# Phase 2 - backbreaker!



## jlyoncc1 (Apr 23, 2008)

We started construction and actually are almost finished. I will post completed pictures soon! And yes, that is me on top of the enclosure! I was nailing down all of the wire so no hawks or coons stop by for a snack!
Start of construction-





Couldn't stand up straight today!




Getting closer!


----------



## JustAnja (Apr 23, 2008)

Wow that is going to be a great enclosure Dee!


----------



## Crazy1 (Apr 23, 2008)

Wow Dee,when you said you were making them an enclosure you meant a BIG enclosure. I know they will love it. I know you just finished working on it today as I just got off the phone with you. And Squirt is on her way as we speak. What a beautiful home she will have once her quarantine is over and she grows just a bit. Looking forward to seeing it with your torts enjoying themselves in it.


----------



## janiedough (Apr 23, 2008)

wow I feel so small - that is amazing. 

I cant wait to be grown up and give percy something like that.


----------



## cvalda (Apr 23, 2008)

WOW! That's gonna be one awesome enclosure!!!!!!!!


----------



## tortania (Apr 23, 2008)

AWESOME!!! . Those are some lucky torts you have


----------



## jlyoncc1 (Apr 24, 2008)

Thanks everyone! I am so excited to be able to have everyone out there!


----------



## spikethebest (Apr 24, 2008)

wow that looks amazing! cant wait to see the final result! good luck and be safe. dont let any accidents happen!


----------



## Redfootedboxturtles (Apr 24, 2008)

Whoa what are you putting in that thing? ! Mountain lions? !!!

Are you keeping torotise in or other things out? 
Looks awesome.


----------



## jlyoncc1 (Apr 24, 2008)

We live in the woods so I was worried about hawks, coons, etc.
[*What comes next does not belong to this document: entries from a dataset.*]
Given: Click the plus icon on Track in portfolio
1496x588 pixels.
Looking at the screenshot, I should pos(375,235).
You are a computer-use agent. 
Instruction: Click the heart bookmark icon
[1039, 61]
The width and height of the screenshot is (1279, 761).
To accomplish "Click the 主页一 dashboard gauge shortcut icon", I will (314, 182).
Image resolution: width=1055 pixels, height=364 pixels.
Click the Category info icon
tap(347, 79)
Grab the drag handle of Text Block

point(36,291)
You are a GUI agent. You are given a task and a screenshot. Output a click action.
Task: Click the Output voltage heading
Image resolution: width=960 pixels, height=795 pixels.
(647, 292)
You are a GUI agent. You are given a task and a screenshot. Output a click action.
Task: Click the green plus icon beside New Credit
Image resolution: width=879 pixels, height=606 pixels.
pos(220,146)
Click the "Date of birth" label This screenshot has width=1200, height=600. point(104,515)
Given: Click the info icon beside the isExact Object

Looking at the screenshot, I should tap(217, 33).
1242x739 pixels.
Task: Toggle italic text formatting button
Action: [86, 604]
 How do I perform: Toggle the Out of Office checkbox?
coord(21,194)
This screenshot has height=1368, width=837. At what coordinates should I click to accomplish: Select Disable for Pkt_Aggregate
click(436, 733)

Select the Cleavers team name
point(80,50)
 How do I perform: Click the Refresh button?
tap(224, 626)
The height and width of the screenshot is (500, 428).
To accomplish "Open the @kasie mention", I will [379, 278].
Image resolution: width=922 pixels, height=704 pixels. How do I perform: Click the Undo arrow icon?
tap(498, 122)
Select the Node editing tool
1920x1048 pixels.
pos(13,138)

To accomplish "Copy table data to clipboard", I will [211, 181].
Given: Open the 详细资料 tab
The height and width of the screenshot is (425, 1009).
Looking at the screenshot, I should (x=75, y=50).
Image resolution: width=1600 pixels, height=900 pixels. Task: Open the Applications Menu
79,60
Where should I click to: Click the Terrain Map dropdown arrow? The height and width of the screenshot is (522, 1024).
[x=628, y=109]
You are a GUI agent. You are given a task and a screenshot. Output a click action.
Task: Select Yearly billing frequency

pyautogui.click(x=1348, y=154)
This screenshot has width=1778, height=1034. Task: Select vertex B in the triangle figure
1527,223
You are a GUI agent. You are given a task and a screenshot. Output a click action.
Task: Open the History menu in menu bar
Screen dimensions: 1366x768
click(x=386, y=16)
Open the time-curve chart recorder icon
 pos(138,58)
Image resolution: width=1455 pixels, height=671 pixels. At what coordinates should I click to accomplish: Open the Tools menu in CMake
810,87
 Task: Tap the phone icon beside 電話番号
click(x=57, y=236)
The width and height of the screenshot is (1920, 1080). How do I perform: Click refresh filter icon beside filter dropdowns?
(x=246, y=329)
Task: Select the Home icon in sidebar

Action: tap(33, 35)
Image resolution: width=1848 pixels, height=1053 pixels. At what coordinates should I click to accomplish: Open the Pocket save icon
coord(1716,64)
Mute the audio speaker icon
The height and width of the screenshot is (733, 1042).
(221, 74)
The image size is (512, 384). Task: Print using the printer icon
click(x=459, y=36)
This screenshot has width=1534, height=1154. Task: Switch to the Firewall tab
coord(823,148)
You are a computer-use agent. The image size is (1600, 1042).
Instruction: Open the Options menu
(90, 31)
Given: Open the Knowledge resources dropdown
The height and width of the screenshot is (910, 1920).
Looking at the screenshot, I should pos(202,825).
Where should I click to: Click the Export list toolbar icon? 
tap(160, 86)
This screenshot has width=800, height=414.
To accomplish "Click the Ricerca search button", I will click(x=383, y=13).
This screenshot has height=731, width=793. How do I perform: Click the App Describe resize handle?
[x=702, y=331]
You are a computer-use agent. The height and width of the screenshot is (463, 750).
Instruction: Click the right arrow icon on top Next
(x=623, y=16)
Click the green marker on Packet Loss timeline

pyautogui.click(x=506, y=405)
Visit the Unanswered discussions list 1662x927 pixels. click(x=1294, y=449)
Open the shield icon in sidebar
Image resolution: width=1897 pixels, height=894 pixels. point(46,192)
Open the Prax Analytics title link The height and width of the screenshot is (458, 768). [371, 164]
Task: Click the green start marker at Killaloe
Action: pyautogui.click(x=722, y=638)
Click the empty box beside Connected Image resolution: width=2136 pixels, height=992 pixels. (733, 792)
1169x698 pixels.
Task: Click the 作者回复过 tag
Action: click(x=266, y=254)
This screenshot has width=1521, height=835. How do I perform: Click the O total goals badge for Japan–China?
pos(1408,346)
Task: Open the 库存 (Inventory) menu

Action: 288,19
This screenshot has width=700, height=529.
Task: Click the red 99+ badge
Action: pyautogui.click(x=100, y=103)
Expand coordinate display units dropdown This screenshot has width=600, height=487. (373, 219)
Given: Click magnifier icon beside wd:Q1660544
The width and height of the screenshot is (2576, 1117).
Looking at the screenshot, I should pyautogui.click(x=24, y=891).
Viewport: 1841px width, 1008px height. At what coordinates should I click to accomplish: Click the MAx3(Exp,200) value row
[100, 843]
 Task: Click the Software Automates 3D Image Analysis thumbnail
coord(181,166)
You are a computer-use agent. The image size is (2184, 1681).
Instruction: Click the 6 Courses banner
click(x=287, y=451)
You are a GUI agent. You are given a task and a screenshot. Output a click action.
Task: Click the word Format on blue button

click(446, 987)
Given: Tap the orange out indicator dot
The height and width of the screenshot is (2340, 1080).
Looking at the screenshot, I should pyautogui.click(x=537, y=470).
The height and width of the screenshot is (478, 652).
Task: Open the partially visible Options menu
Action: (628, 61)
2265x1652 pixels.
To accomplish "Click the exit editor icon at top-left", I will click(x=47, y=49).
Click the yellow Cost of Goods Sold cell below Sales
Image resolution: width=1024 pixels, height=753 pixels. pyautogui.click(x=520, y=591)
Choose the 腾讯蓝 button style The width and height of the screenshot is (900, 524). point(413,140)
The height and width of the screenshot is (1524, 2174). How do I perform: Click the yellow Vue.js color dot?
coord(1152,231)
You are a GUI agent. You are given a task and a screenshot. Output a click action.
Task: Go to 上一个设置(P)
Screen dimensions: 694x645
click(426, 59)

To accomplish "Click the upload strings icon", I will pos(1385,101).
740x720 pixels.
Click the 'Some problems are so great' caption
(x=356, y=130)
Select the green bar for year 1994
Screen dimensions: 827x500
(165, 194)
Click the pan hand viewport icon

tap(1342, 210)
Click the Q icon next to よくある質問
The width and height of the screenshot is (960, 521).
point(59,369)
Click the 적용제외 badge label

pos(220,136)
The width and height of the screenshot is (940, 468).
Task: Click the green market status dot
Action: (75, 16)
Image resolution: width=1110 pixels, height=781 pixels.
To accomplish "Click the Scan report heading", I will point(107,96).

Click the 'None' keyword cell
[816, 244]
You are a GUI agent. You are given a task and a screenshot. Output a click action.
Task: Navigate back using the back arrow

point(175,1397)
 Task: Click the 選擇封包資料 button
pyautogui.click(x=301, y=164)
Thought a couple of times about putting my kids in there! LOL


----------



## Redfootedboxturtles (Apr 24, 2008)

lol . I was thinking about moving in.....


----------



## Iluvemturts (Apr 25, 2008)

Looks Great...thems gonna be some Happy torts


----------



## jlyoncc1 (Apr 25, 2008)

Thanks, I certainly hope so!


----------



## terryo (Apr 26, 2008)

What a beautiful place you have there. I can only dream......


----------



## jlyoncc1 (Apr 27, 2008)

Thanks Terry - I am very lucky!


----------